Data items
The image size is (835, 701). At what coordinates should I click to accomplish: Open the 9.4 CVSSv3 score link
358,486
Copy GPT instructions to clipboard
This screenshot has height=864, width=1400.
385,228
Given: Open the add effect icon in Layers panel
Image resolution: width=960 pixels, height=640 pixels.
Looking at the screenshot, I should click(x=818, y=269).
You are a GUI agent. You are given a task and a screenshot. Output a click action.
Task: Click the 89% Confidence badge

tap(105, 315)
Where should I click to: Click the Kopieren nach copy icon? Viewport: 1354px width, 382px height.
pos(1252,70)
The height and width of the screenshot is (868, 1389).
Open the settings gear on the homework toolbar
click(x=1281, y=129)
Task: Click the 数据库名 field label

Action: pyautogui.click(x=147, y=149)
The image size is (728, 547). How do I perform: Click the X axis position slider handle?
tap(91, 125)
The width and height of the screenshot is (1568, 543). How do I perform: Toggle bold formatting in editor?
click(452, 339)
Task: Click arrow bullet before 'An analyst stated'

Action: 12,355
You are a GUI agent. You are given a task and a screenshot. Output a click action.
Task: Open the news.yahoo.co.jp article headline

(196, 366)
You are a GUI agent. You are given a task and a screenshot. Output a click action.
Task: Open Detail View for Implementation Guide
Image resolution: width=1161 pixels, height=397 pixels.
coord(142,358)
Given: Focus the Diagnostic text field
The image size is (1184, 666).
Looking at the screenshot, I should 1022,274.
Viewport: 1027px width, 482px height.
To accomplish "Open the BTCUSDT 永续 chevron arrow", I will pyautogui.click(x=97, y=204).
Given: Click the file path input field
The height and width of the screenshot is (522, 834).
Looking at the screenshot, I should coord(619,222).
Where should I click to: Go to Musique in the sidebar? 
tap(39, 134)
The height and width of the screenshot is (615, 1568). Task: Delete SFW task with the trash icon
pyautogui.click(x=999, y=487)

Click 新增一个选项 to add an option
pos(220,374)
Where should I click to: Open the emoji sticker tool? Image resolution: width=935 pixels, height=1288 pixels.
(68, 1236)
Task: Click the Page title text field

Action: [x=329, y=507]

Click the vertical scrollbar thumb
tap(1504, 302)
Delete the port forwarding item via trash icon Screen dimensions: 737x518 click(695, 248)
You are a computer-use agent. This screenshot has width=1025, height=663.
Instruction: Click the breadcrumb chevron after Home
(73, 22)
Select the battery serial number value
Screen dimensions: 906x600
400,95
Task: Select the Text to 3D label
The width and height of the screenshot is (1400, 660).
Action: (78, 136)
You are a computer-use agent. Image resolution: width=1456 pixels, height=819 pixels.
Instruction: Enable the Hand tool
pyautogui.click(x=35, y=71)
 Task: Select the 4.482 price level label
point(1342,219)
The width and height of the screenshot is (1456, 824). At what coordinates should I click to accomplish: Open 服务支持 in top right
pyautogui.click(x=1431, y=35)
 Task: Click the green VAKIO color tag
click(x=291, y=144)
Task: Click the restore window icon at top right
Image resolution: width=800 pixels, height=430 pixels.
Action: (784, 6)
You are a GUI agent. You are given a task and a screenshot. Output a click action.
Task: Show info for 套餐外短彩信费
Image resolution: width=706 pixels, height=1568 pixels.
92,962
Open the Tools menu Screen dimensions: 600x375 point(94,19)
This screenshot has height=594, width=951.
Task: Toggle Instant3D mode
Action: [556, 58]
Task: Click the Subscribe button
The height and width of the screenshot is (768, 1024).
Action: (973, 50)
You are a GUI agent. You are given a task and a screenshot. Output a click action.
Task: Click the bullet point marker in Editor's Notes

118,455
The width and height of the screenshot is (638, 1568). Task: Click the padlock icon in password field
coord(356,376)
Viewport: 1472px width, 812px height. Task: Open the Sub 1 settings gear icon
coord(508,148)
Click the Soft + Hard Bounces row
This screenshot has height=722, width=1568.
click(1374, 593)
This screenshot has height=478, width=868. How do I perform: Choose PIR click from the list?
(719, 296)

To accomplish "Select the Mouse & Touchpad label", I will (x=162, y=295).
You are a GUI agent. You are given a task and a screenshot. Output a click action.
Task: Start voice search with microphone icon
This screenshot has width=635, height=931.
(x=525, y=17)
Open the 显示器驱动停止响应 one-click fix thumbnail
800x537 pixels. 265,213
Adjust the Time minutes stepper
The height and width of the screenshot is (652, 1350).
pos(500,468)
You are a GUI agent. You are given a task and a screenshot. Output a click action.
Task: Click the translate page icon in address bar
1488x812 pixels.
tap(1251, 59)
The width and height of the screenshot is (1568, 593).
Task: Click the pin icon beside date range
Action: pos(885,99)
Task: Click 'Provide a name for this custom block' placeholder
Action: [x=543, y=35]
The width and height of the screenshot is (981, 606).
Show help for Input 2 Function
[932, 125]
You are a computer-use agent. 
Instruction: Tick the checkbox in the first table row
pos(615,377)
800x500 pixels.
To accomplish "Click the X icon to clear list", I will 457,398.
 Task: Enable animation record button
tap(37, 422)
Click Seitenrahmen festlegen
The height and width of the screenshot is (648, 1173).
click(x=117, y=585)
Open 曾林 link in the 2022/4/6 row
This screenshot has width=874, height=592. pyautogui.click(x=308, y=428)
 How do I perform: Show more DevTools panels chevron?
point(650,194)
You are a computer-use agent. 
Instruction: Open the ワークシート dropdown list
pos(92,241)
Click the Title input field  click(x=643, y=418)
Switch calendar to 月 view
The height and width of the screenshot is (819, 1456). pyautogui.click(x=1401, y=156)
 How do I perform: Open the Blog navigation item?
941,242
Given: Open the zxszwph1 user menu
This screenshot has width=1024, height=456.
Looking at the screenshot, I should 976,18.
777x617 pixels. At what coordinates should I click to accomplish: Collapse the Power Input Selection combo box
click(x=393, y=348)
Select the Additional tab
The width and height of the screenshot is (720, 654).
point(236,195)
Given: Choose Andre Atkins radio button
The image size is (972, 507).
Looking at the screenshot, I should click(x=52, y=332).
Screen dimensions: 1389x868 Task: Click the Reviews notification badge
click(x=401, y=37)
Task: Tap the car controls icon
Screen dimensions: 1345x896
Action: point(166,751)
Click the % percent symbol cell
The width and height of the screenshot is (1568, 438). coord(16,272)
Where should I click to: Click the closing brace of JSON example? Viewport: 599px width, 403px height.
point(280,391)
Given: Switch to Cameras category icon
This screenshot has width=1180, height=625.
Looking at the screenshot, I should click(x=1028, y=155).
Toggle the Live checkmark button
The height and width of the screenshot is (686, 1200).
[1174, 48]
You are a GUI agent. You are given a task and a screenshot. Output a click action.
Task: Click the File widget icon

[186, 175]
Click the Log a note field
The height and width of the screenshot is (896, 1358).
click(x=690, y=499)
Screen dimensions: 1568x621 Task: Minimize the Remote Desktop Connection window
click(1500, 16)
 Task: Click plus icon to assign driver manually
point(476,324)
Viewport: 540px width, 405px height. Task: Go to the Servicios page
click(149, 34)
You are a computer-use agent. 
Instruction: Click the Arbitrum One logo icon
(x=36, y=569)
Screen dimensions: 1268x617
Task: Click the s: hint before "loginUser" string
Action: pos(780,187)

• _Aim_: Rewrite all of the items above, replacing every occurrence of "GUI agent" with "interface agent" and leaving everything else unchanged.

• _Result of this exercise_:
The image size is (835, 701). At what coordinates should I click to accomplish: Open the 9.4 CVSSv3 score link
358,486
Copy GPT instructions to clipboard
This screenshot has height=864, width=1400.
385,228
Given: Open the add effect icon in Layers panel
Image resolution: width=960 pixels, height=640 pixels.
Looking at the screenshot, I should click(x=818, y=269).
You are a interface agent. You are given a task and a screenshot. Output a click action.
Task: Click the 89% Confidence badge

tap(105, 315)
Where should I click to: Click the Kopieren nach copy icon? Viewport: 1354px width, 382px height.
pos(1252,70)
The height and width of the screenshot is (868, 1389).
Open the settings gear on the homework toolbar
click(x=1281, y=129)
Task: Click the 数据库名 field label

Action: pyautogui.click(x=147, y=149)
The image size is (728, 547). How do I perform: Click the X axis position slider handle?
tap(91, 125)
The width and height of the screenshot is (1568, 543). How do I perform: Toggle bold formatting in editor?
click(452, 339)
Task: Click arrow bullet before 'An analyst stated'

Action: 12,355
You are a interface agent. You are given a task and a screenshot. Output a click action.
Task: Open the news.yahoo.co.jp article headline

(196, 366)
You are a interface agent. You are given a task and a screenshot. Output a click action.
Task: Open Detail View for Implementation Guide
Image resolution: width=1161 pixels, height=397 pixels.
coord(142,358)
Given: Focus the Diagnostic text field
The image size is (1184, 666).
Looking at the screenshot, I should 1022,274.
Viewport: 1027px width, 482px height.
To accomplish "Open the BTCUSDT 永续 chevron arrow", I will pyautogui.click(x=97, y=204).
Given: Click the file path input field
The height and width of the screenshot is (522, 834).
Looking at the screenshot, I should coord(619,222).
Where should I click to: Go to Musique in the sidebar? 
tap(39, 134)
The height and width of the screenshot is (615, 1568). Task: Delete SFW task with the trash icon
pyautogui.click(x=999, y=487)

Click 新增一个选项 to add an option
pos(220,374)
Where should I click to: Open the emoji sticker tool? Image resolution: width=935 pixels, height=1288 pixels.
(68, 1236)
Task: Click the Page title text field

Action: [x=329, y=507]

Click the vertical scrollbar thumb
tap(1504, 302)
Delete the port forwarding item via trash icon Screen dimensions: 737x518 click(695, 248)
You are a computer-use agent. This screenshot has width=1025, height=663.
Instruction: Click the breadcrumb chevron after Home
(73, 22)
Select the battery serial number value
Screen dimensions: 906x600
400,95
Task: Select the Text to 3D label
The width and height of the screenshot is (1400, 660).
Action: (78, 136)
You are a computer-use agent. Image resolution: width=1456 pixels, height=819 pixels.
Instruction: Enable the Hand tool
pyautogui.click(x=35, y=71)
 Task: Select the 4.482 price level label
point(1342,219)
The width and height of the screenshot is (1456, 824). At what coordinates should I click to accomplish: Open 服务支持 in top right
pyautogui.click(x=1431, y=35)
 Task: Click the green VAKIO color tag
click(x=291, y=144)
Task: Click the restore window icon at top right
Image resolution: width=800 pixels, height=430 pixels.
Action: (784, 6)
You are a interface agent. You are given a task and a screenshot. Output a click action.
Task: Show info for 套餐外短彩信费
Image resolution: width=706 pixels, height=1568 pixels.
92,962
Open the Tools menu Screen dimensions: 600x375 point(94,19)
This screenshot has height=594, width=951.
Task: Toggle Instant3D mode
Action: [556, 58]
Task: Click the Subscribe button
The height and width of the screenshot is (768, 1024).
Action: (973, 50)
You are a interface agent. You are given a task and a screenshot. Output a click action.
Task: Click the bullet point marker in Editor's Notes

118,455
The width and height of the screenshot is (638, 1568). Task: Click the padlock icon in password field
coord(356,376)
Viewport: 1472px width, 812px height. Task: Open the Sub 1 settings gear icon
coord(508,148)
Click the Soft + Hard Bounces row
This screenshot has height=722, width=1568.
click(1374, 593)
This screenshot has height=478, width=868. How do I perform: Choose PIR click from the list?
(719, 296)

To accomplish "Select the Mouse & Touchpad label", I will (x=162, y=295).
You are a interface agent. You are given a task and a screenshot. Output a click action.
Task: Start voice search with microphone icon
This screenshot has width=635, height=931.
(x=525, y=17)
Open the 显示器驱动停止响应 one-click fix thumbnail
800x537 pixels. 265,213
Adjust the Time minutes stepper
The height and width of the screenshot is (652, 1350).
pos(500,468)
You are a interface agent. You are given a task and a screenshot. Output a click action.
Task: Click the translate page icon in address bar
1488x812 pixels.
tap(1251, 59)
The width and height of the screenshot is (1568, 593).
Task: Click the pin icon beside date range
Action: pos(885,99)
Task: Click 'Provide a name for this custom block' placeholder
Action: [x=543, y=35]
The width and height of the screenshot is (981, 606).
Show help for Input 2 Function
[932, 125]
You are a computer-use agent. 
Instruction: Tick the checkbox in the first table row
pos(615,377)
800x500 pixels.
To accomplish "Click the X icon to clear list", I will 457,398.
 Task: Enable animation record button
tap(37, 422)
Click Seitenrahmen festlegen
The height and width of the screenshot is (648, 1173).
click(x=117, y=585)
Open 曾林 link in the 2022/4/6 row
This screenshot has width=874, height=592. pyautogui.click(x=308, y=428)
 How do I perform: Show more DevTools panels chevron?
point(650,194)
You are a computer-use agent. 
Instruction: Open the ワークシート dropdown list
pos(92,241)
Click the Title input field  click(x=643, y=418)
Switch calendar to 月 view
The height and width of the screenshot is (819, 1456). pyautogui.click(x=1401, y=156)
 How do I perform: Open the Blog navigation item?
941,242
Given: Open the zxszwph1 user menu
This screenshot has width=1024, height=456.
Looking at the screenshot, I should 976,18.
777x617 pixels. At what coordinates should I click to accomplish: Collapse the Power Input Selection combo box
click(x=393, y=348)
Select the Additional tab
The width and height of the screenshot is (720, 654).
point(236,195)
Given: Choose Andre Atkins radio button
The image size is (972, 507).
Looking at the screenshot, I should click(x=52, y=332).
Screen dimensions: 1389x868 Task: Click the Reviews notification badge
click(x=401, y=37)
Task: Tap the car controls icon
Screen dimensions: 1345x896
Action: point(166,751)
Click the % percent symbol cell
The width and height of the screenshot is (1568, 438). coord(16,272)
Where should I click to: Click the closing brace of JSON example? Viewport: 599px width, 403px height.
point(280,391)
Given: Switch to Cameras category icon
This screenshot has width=1180, height=625.
Looking at the screenshot, I should click(x=1028, y=155).
Toggle the Live checkmark button
The height and width of the screenshot is (686, 1200).
[1174, 48]
You are a interface agent. You are given a task and a screenshot. Output a click action.
Task: Click the File widget icon

[186, 175]
Click the Log a note field
The height and width of the screenshot is (896, 1358).
click(x=690, y=499)
Screen dimensions: 1568x621 Task: Minimize the Remote Desktop Connection window
click(1500, 16)
 Task: Click plus icon to assign driver manually
point(476,324)
Viewport: 540px width, 405px height. Task: Go to the Servicios page
click(149, 34)
You are a computer-use agent. 
Instruction: Click the Arbitrum One logo icon
(x=36, y=569)
Screen dimensions: 1268x617
Task: Click the s: hint before "loginUser" string
Action: pos(780,187)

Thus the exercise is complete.